Aug 22, 2022

Medical marijuana petitions fail to qualify for November ballot

Posted Aug 22, 2022 5:12 PM
Crista Eggers, left, the campaign coordinator for Nebraskans for Medical Marijuana, accepts more petitions from a volunteer, Samantha Chavez of Omaha, last month as the deadline loomed to submit petitiions. (Paul Hammel/Nebraska Examiner)
Crista Eggers, left, the campaign coordinator for Nebraskans for Medical Marijuana, accepts more petitions from a volunteer, Samantha Chavez of Omaha, last month as the deadline loomed to submit petitiions. (Paul Hammel/Nebraska Examiner)

‘There’s no giving up,’ says advocate, pledging to try again

By PAUL HAMMEL
Nebraska Examiner

LINCOLN — Two initiatives to legalize medical marijuana failed to qualify for the November ballot, the Nebraska Secretary of State’s Office announced Monday.

The effort, led by Nebraskans for Medical Marijuana, needed to collect valid signatures of 86,776 voters and collect signatures of at least 5% of registered voters in 38 of the state’s 93 counties for its two petitions.

Both petitions were short

The Secretary of State’s Office said Monday that the effort — which used volunteer petition circulators — fell short on both counts and on both petitions. A petition to legalize marijuana collected 77,843 signatures and qualified in 26 counties. A companion petition to set up regulation of medical marijuana turned in 77,119 valid signatures and qualified in 27 counties.
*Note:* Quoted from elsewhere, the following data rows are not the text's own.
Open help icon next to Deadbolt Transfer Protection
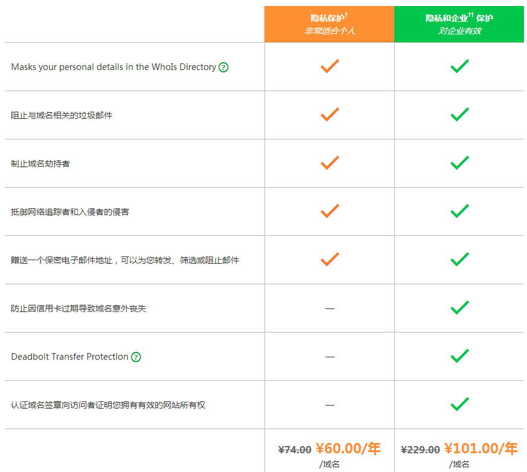527x472 pixels. 136,357
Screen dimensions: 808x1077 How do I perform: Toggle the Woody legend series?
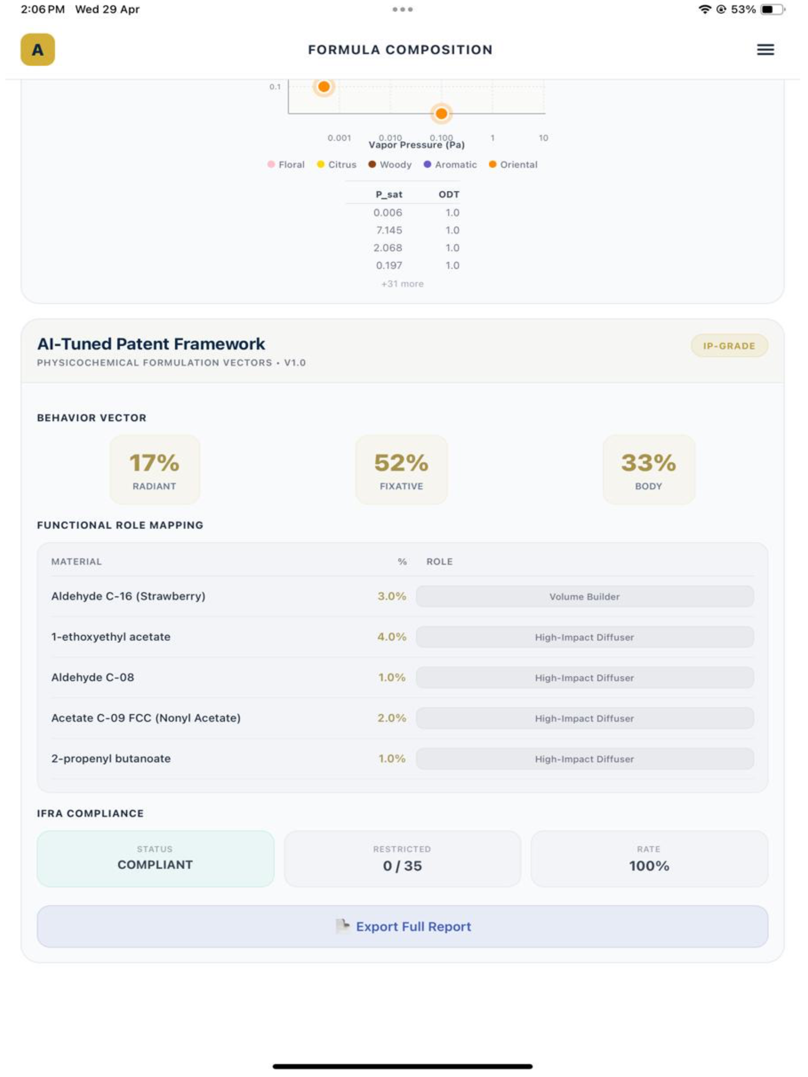pos(390,165)
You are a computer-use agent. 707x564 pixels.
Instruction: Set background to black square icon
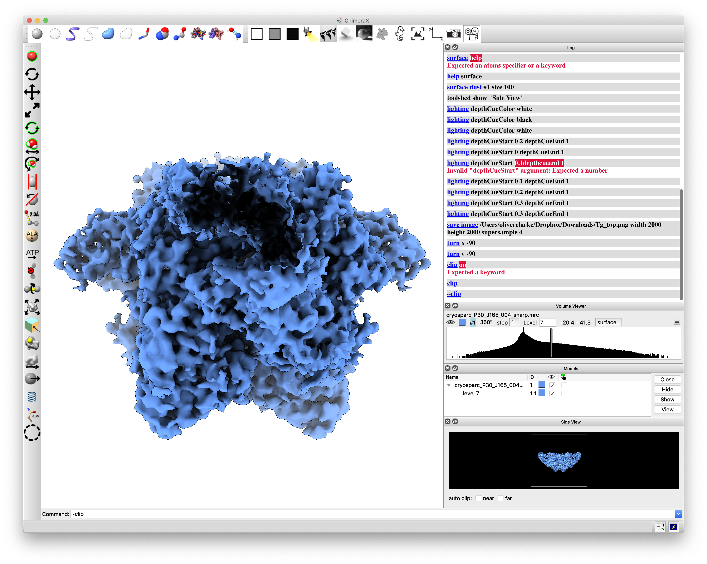(x=292, y=34)
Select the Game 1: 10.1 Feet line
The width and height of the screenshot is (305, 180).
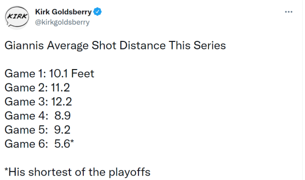pyautogui.click(x=49, y=73)
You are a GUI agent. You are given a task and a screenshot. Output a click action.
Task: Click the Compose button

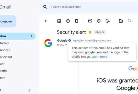[8, 21]
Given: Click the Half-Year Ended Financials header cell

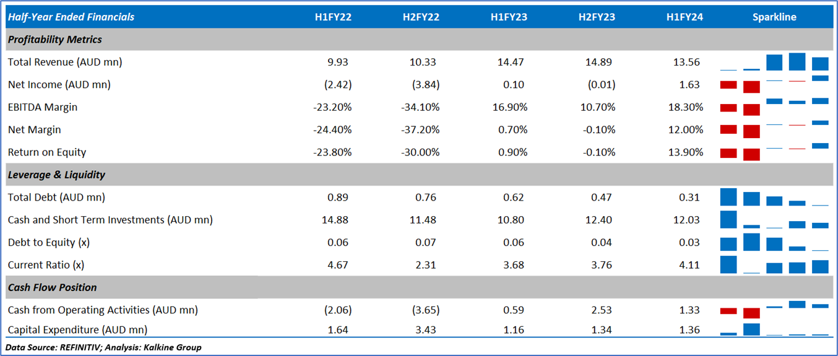Looking at the screenshot, I should click(71, 17).
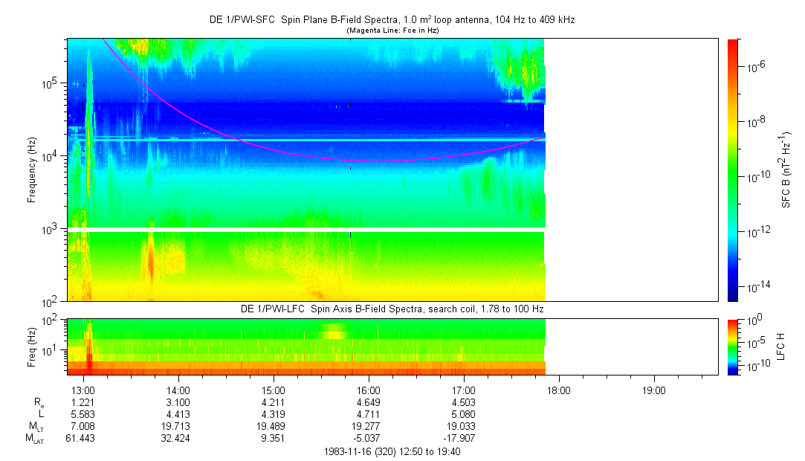Viewport: 805px width, 461px height.
Task: Click the MLAT value -17.907
Action: tap(464, 438)
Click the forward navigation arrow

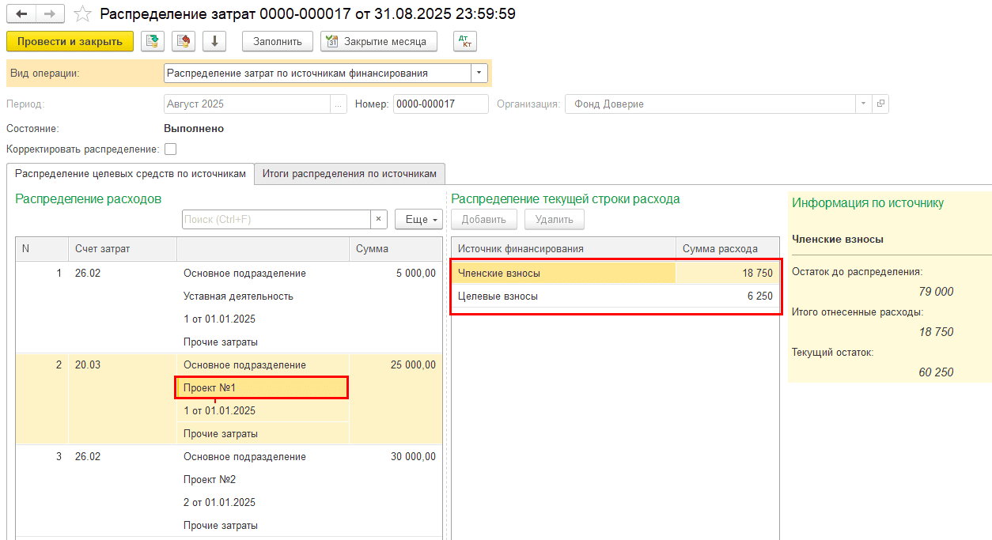point(49,14)
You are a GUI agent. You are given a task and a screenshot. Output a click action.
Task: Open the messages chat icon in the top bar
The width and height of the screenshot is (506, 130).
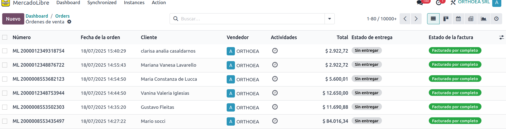click(420, 2)
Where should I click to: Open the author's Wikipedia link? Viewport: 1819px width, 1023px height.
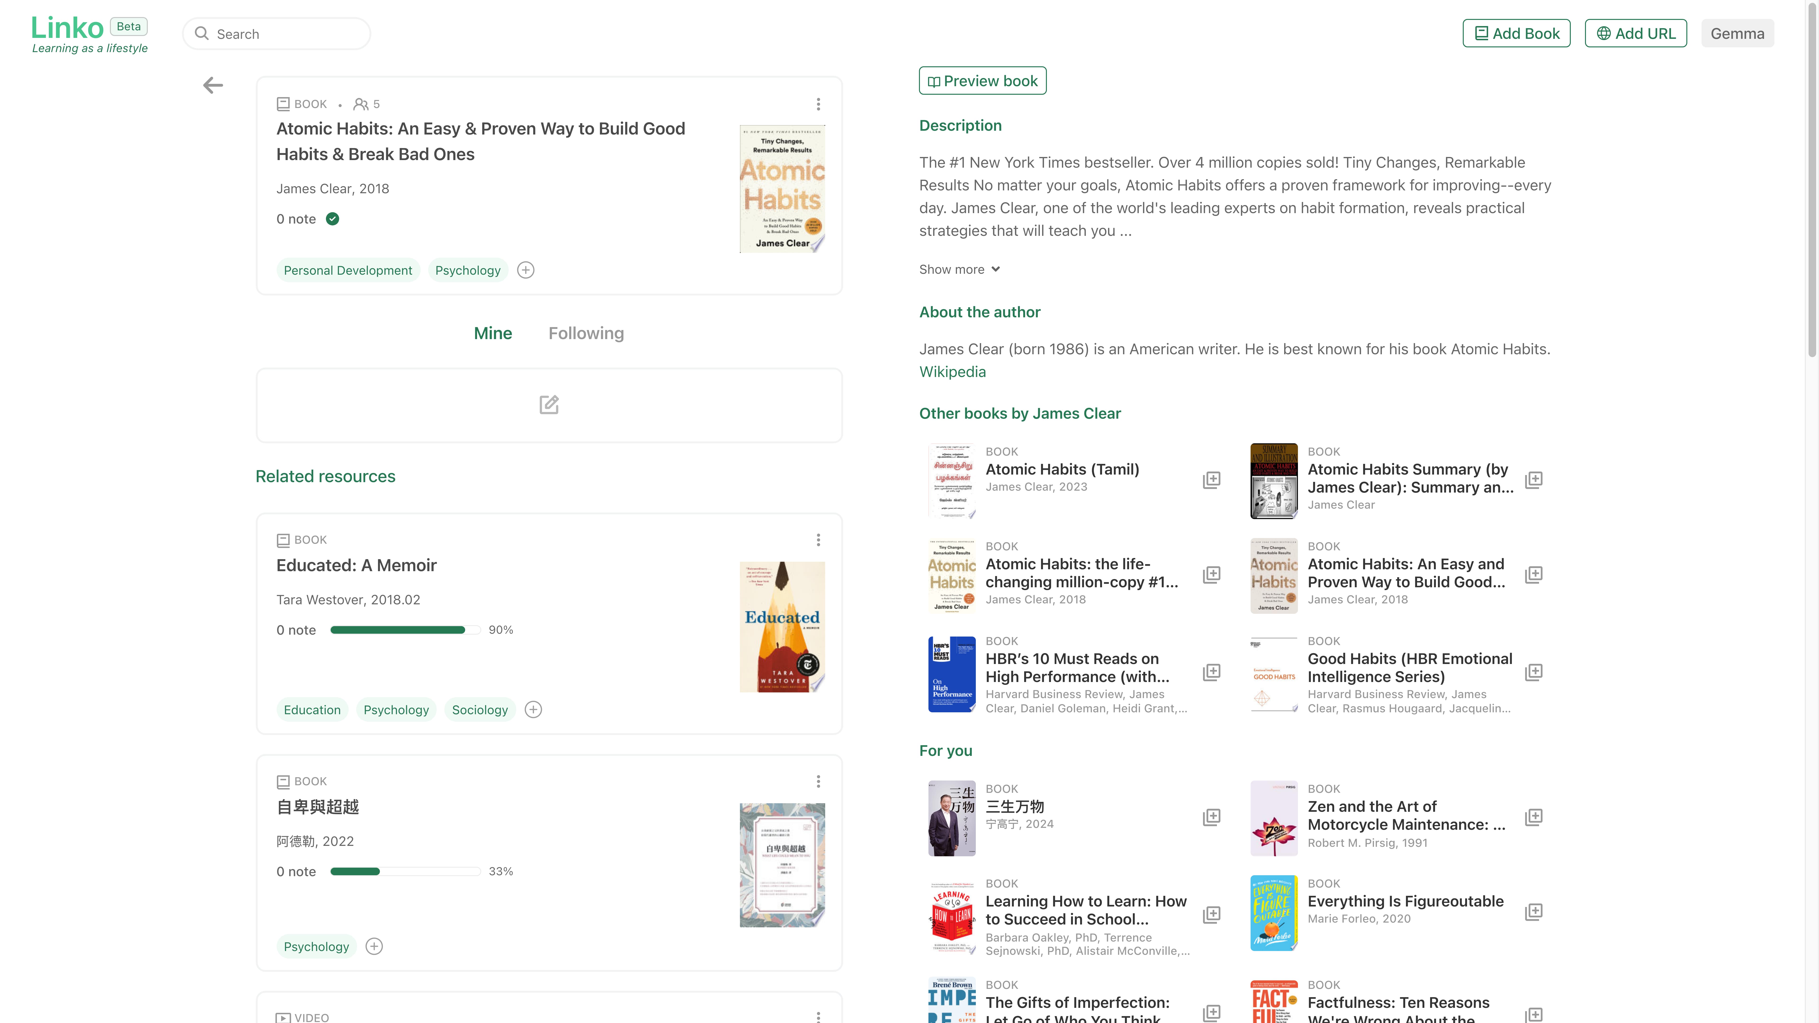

Crista Eggers, who coordinated the signature-gathering campaign for Nebraskans for Medical Marijuana, said if the group determines the failure is valid, it will immediately begin a new petition drive for the 2024 ballot.

 “There is no giving up,” said Eggers, whose son, Colton, suffers up to 100 epileptic seizures a day.

She had hoped to be able to legally obtain cannabis treatments for the 7-year-old.

Plenty of signatures in 2020

It was a bitter defeat for the medical marijuana group, which gathered more than enough signatures two years ago to qualify a single initiative for the ballot. But it was knocked off the ballot by the Nebraska Supreme Court, which ruled that the ballot language violated the state’s “single subject” rule.

This year, Nebraskans for Medical Marijuana attempted to gather the required signatures using mostly volunteers after a major donor died and they were unable to afford professional, paid circulators.

Officials with the group had expressed doubts that they could qualify, despite a last-minute rush of signatures, using only volunteers.